Warum aber sein Buch, dessen gleichermaßen gelehrte wie inspirierte Deutung von Melancholie und Allegorie im Barock sich genau in das Forschungsprogramm der KBW fügte, aus Hamburg keine Antwort erhielt, musste ein Rätsel bleiben. Was Kemp damals als Geschichte eines - vor allem theoriegeschichtlich bedeutsamen - Versäumnisses bewertete, stellt sich aus der Sicht Benjamins als Enttäuschung dar. So hat selbst sein ikonografischer Beitrag zur Entschlüsselung von Albrecht Dürers "Melancolia I" in der grundlegenden Revision des Melancholie-Buches der KBW keine Beachtung gefunden. Dieses Rätsel hat die Forschung seither immer wieder beschäftigt, ohne dass die damals ermittelte Quellenlage wesentlich erweitert worden wäre. Aus der im Londoner Warburg-Institute archivierten Warburg-Korrespondenz (die dank der Verschlagwortung durch Dorothea Mc Ewan und durch die von Dieter Wuttke edierte, zweibändige Ausgabe mit den Briefen Erwin Panofskys inzwischen gut zugänglich ist) konnte die Odyssee des Trauerspielbuchs in der KBW nun aufgeklärt werden - zumindest insoweit, als die interne Verständigung im Kreis um Warburg betroffen ist.

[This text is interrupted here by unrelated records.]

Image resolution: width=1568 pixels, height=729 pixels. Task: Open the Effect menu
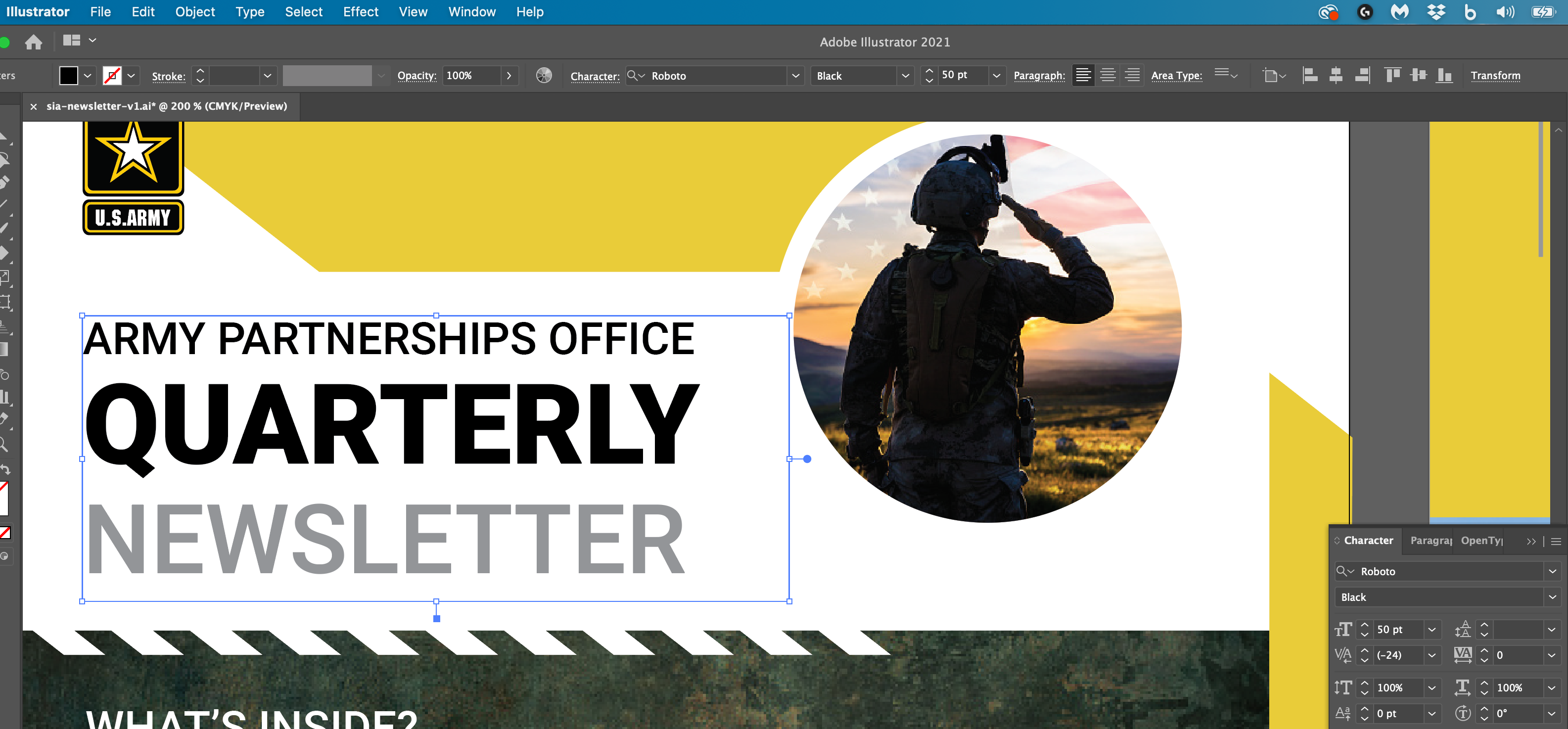[361, 11]
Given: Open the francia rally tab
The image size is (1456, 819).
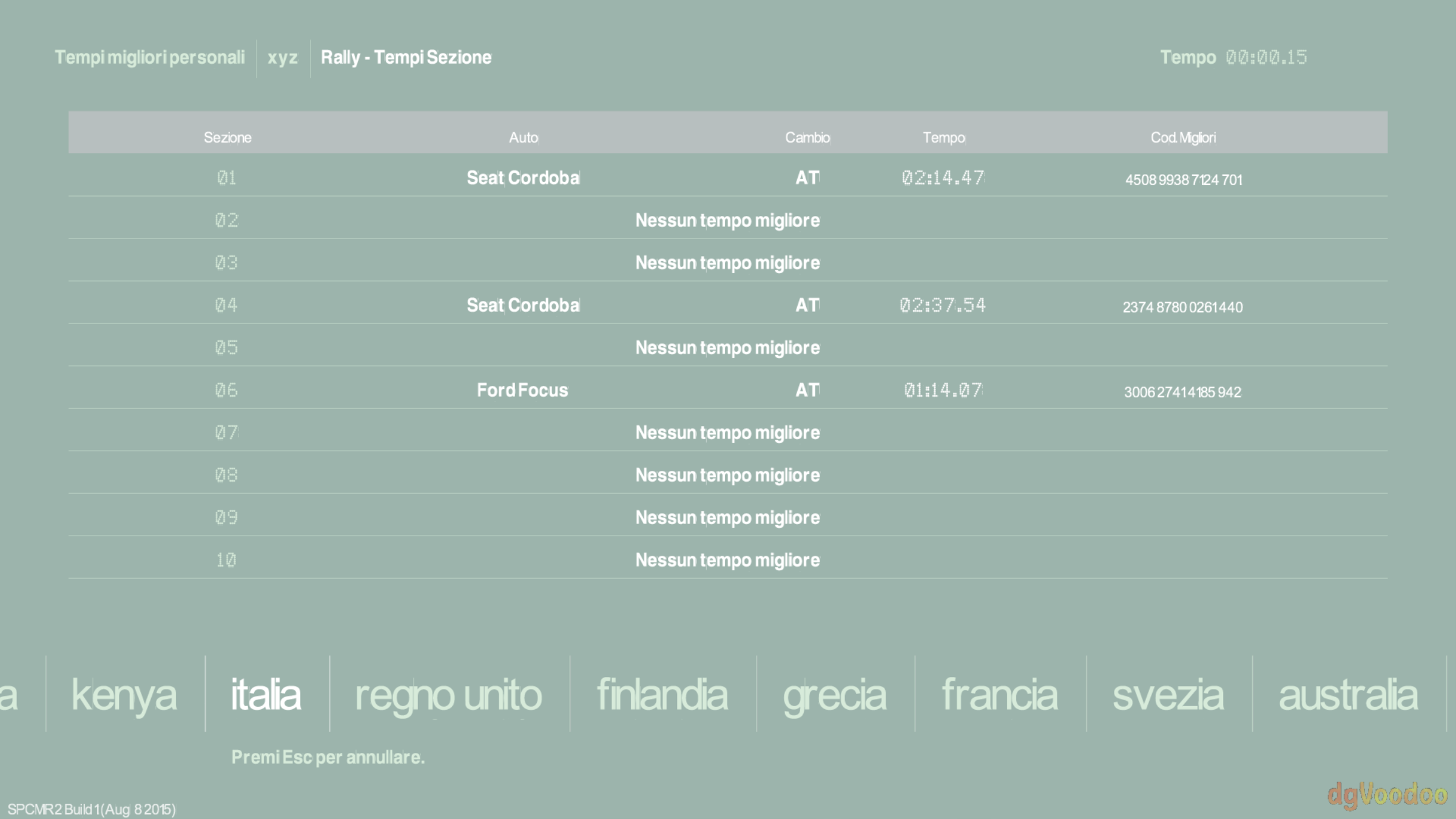Looking at the screenshot, I should (999, 695).
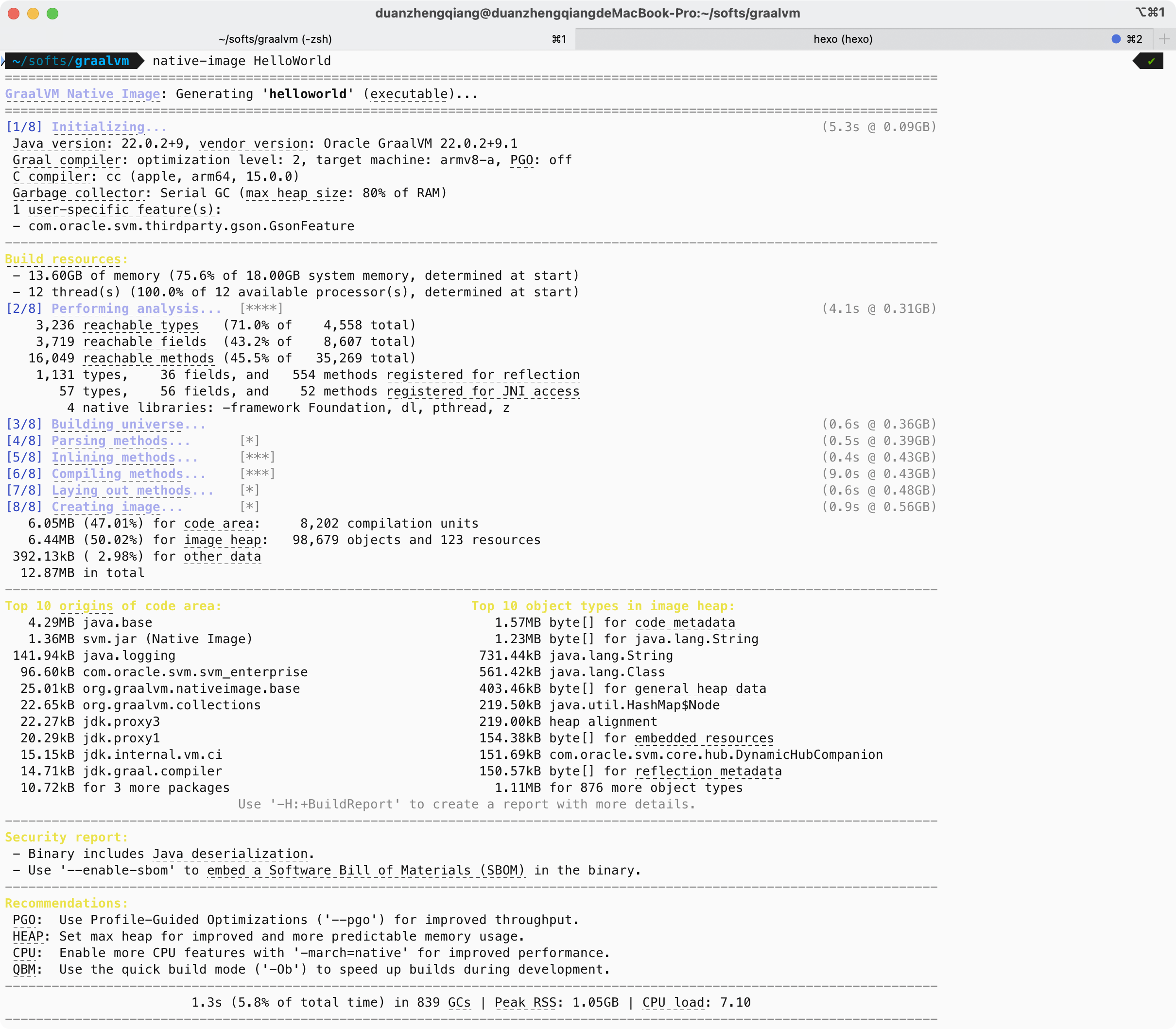Click the image heap underlined link
This screenshot has width=1176, height=1029.
223,540
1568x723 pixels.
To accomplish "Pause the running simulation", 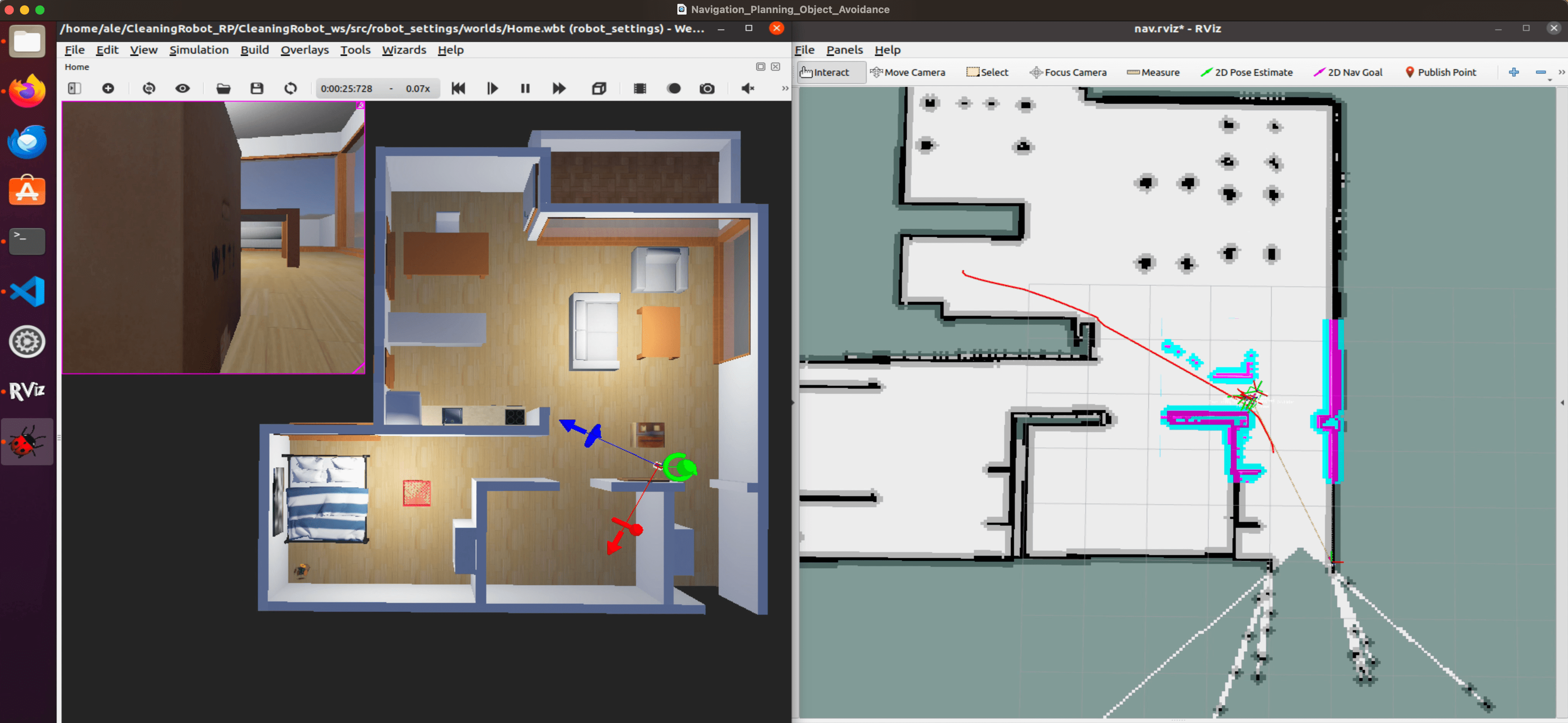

Die Anstrengungen Benjamins, sein Trauerspielbuch den Wissenschaftlern in Hamburg zu empfehlen, sind seit Langem belegt: seine Bemühungen, über Gershom Scholem und Hugo von Hofmannsthal mit dem Kreis um Warburg ins Gespräch zu kommen. Doch dieses Interesse wurde nicht erwidert. Zwar änderte dies nicht das Bild, das er sich von Warburgs Wissenschaft gemacht hat. Denn auch nach den vergeblichen Bemühungen um Austausch hat er ihn noch als Grandseigneur der Wissenschaften porträtiert. Und noch 1933 in seinem Essay über "Strenge Kunstwissenschaft" spricht Benjamin vom "neuen Forschergeist", der sich in Grenzgebieten "daheim" fühle. In diesem Text entwirft er eine intellektuelle Topografie, die gut und gern als Wahlheimat des Exilierten gedeutet werden kann. Er beschreibt darin die "neue Kunstwissenschaft" als eine Kunstbetrachtung, die aus dem "Geiste wahrer Philologie" und dem Interesse am Unbedeutenden erwachsen sei. Riegl und Warburg zählen darin zu den wichtigsten Zeugen. Dabei ist die Nähe zwischen Warburg und Benjamin aus heutiger Sicht besonders auffällig. Sie teilen die Hervorhebung bedeutsamer Details im Blick auf die Bedeutung des ,Unscheinbaren', das Interesse an den Erregungsspuren und den Gebärden als Ausdruck von Affekten, an der Schrift der Bilder und am Bildgedächtnis, an den kultischen und religionsgeschichtlichen Ursprüngen der Künste und an der Entwicklung von Technik und neuen Medien. Sie teilen einen Begriff der Geschichte, der - indem er die kulturgeschichtliche Entwicklung am Faden des Bildgedächtnisses betrachtet - Phänomene des Nachlebens kultureller Ausdrucksformen vorausgegangener Epochen in den Blick nimmt, um auf diese Weise vielfältige historische Korrespondenzen zu konfigurieren: zwischen Antike und Renaissance, Antike und Moderne oder Renaissance und Moderne. Umso unverständlicher ist es, dass diese latenten Korrespondenzen nicht manifest geworden sind. Statt Benjamins Buch aufzunehmen, wurde es im Warburg-Institut von einem zum anderen geschickt: von Warburg in Hamburg an Saxl in London und retour nach Hamburg an Panofsky. Die Zwischenzeilen dieser Odyssee stellen sich im Lichte der überlieferten Korrespondenz nun folgendermaßen dar.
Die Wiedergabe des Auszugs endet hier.